Things Can Change Suddenly

    When my phone rings and I see one of my sons’ names on the caller ID, I assume one of three things has happened: 1) something really good; 2) something really bad; or 3) my babysitting skills are needed.
    My sons are wonderful, but they don’t typically call to just chat. That’s why when my phone buzzed one night a couple of months ago and I saw it was my son in California, alarm sirens blared in my head.
    His good news calls have usually been to announce a baby on the way, but they’d just had a baby in October. He wouldn’t ask us to travel 2,500 miles to babysit, so in my mind, only the “really bad news” option remained. My heart nearly jumped out of my chest, but as it turned out, that was a total waste of stress hormones.
    Andy was, in fact, calling to share some better-than-good news: he had accepted a new job in Columbus, Ohio, and they would be leaving/escaping California in just a few weeks.
    I know Ohio may seem like a long way away to some of you, but when your kid has lived on the other dadgummed side of the continent for eight years, Ohio is close.
    We didn’t even know Andy was looking for a new job. Of course we didn’t, because he didn’t TELL us. So his big news was a big surprise, and a very happy one, for it meant that he, his wife and their four adorable kids would soon be living within driving distance.
    When I got off the phone, I felt like my head might spin off my shoulders. I could scarcely process it. I’d given up hope that my son would ever leave the gorgeous weather and job he loved in Silicon Valley.

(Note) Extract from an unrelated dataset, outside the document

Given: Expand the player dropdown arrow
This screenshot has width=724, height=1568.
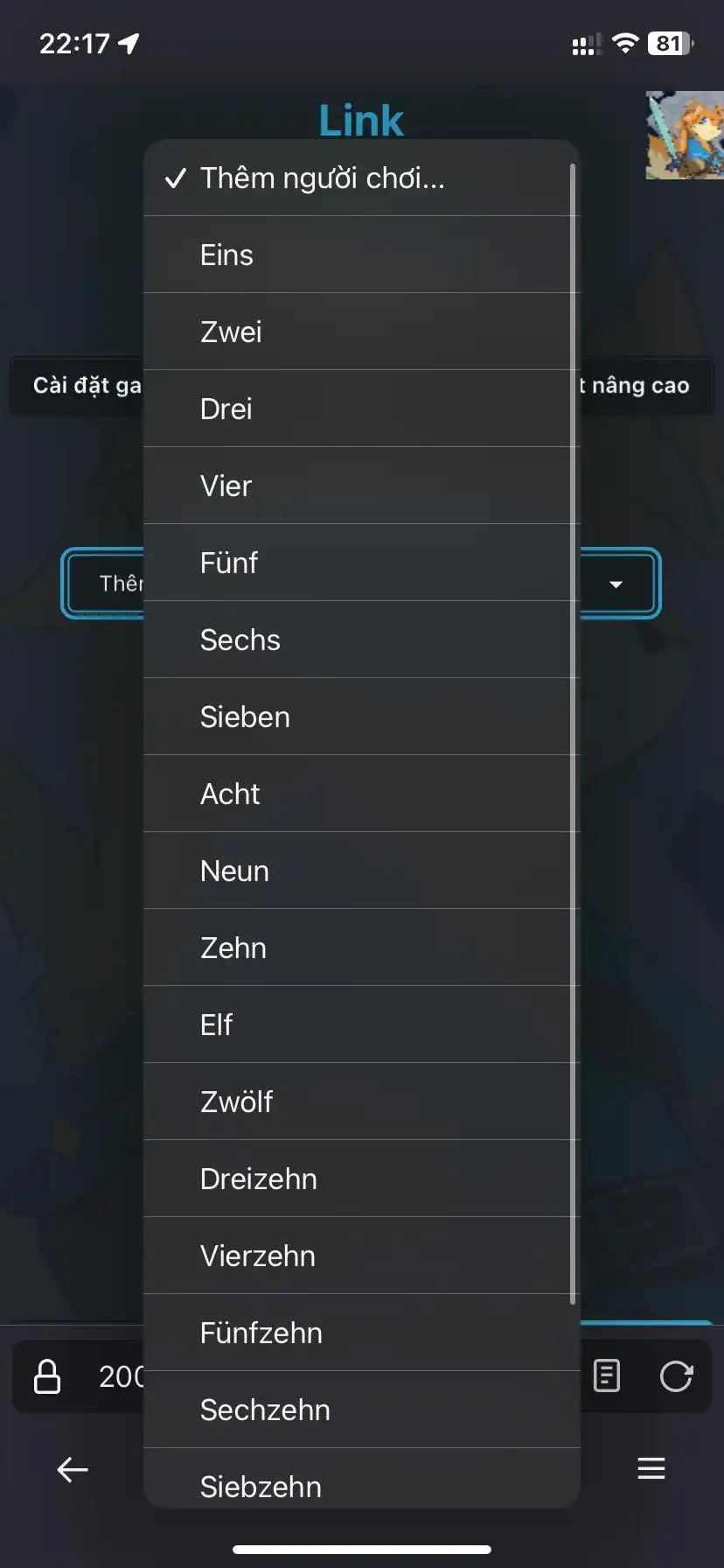Looking at the screenshot, I should 616,584.
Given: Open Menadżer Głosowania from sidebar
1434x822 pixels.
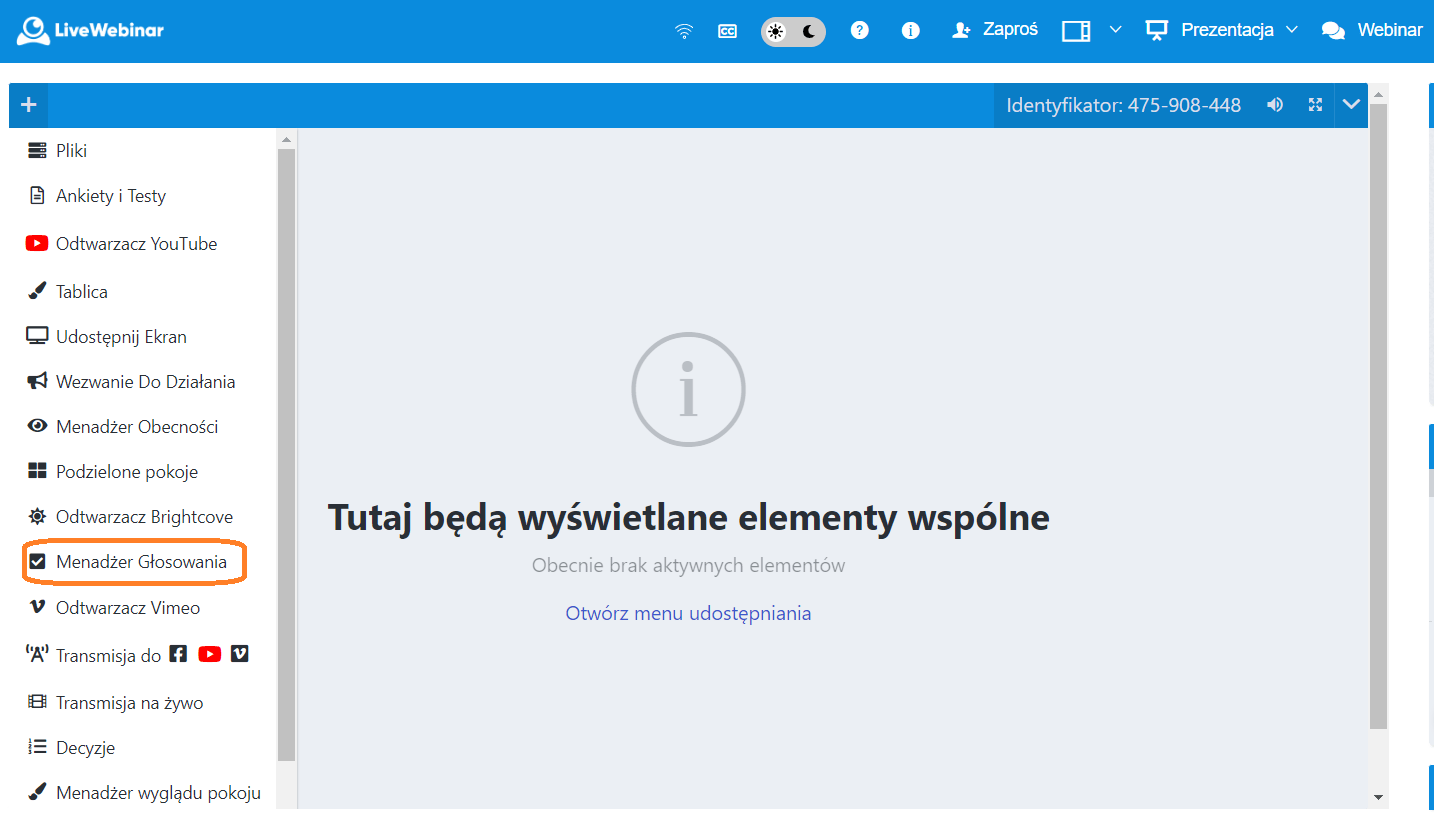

    I’d even slowed down my relentless prayer campaign on the subject. I know God is patient and longsuffering, but I figured He had to be as tired of hearing that particular prayer as I was of praying it.
    I had resigned myself to a reality I didn’t like, and then—BOOM!—that reality suddenly changed. In one call. On a normal night. While I was sitting there in my jammies watching Netflix.
    You know, the Bible is full of stories about people’s lives being instantly, radically, gloriously changed in a moment.
    Moses was out in the wilderness one day, tending his sheep like he’d been doing for 40 boring years, when God suddenly spoke and drafted him to lead the Israelites out of Egypt to the Promised Land.
    Peter, Andrew, James and John were doing what fishermen do on a normal workday when Jesus walked up asked them to follow Him. They abandoned their nets and began a life they surely never expected or imagined.
    Another man began his day doing what he always did—screaming, cutting himself, running amongst the tombs, and terrorizing the locals. But then Jesus showed up, freed him from demonic torment, and sent him home completely transformed.
    Then there’s the lady who’d endured a humiliating health issue for 12 years and had “endured much at the hands of many physicians” (Mark 5:26). No offense to any of my docs who may be reading this, but I kind of know how that feels. But one day she heard Jesus was in town, so she pushed through the crowd, touched His garment and was instantly healed.
    Nobody wants the pain that precedes the miracle, but we all want amazing God-stories like these. Maybe today will be your day. You may have stopped hoping, but that doesn’t mean God has stopped working.
    As I was recently reminded, when we least expect it, a prayer we no longer have the heart to pray may be answered.